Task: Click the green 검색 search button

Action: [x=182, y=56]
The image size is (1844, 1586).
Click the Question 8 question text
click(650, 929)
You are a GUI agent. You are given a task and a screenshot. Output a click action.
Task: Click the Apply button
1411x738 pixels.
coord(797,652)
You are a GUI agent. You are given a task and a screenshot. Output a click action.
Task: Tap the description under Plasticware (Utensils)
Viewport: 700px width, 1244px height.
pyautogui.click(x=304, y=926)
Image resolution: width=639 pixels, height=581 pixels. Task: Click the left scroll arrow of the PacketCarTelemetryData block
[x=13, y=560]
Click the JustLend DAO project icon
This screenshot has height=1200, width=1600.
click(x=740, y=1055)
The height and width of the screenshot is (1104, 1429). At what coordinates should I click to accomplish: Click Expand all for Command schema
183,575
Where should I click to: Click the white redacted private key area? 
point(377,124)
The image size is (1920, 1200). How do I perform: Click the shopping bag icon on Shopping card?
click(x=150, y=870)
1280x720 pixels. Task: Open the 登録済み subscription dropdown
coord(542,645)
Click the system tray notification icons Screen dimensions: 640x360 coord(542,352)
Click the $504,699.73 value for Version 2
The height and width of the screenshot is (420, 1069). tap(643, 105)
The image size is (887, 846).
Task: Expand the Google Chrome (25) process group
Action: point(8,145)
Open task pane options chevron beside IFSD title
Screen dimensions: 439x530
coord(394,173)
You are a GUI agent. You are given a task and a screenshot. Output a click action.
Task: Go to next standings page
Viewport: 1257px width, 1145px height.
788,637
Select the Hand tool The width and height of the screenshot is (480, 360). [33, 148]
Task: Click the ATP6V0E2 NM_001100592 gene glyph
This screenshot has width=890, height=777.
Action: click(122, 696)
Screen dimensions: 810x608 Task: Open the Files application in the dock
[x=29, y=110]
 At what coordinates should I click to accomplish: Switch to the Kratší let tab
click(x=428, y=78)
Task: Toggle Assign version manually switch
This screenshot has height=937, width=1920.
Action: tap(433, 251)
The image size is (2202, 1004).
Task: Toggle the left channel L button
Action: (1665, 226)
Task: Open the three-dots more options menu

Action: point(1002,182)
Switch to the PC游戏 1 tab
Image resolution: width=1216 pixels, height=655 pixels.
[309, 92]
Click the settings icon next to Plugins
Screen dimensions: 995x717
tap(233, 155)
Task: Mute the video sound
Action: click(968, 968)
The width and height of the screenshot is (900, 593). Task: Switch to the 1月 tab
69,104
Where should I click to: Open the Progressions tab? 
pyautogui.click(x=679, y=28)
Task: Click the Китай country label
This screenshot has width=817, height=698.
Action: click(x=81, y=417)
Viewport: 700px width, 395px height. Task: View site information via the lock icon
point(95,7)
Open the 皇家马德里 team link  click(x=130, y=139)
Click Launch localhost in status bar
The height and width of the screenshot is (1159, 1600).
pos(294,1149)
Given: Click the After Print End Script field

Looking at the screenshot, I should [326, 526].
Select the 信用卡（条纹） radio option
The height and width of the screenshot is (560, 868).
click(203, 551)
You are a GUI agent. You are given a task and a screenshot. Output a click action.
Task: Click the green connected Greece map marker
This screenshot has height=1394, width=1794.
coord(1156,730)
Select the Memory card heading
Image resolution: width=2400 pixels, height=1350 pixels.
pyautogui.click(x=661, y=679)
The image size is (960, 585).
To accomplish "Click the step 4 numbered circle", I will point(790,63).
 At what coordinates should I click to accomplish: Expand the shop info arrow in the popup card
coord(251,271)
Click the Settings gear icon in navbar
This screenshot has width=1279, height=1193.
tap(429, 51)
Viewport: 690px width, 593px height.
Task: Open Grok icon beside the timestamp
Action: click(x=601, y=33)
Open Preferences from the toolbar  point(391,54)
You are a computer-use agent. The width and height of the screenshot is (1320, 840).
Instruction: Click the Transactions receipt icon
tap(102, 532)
________
• Work to be completed:
Filter the listing by the string "next"; copy each matching line.

• Written solution:
Task: Go to next standings page
Click the settings icon next to Plugins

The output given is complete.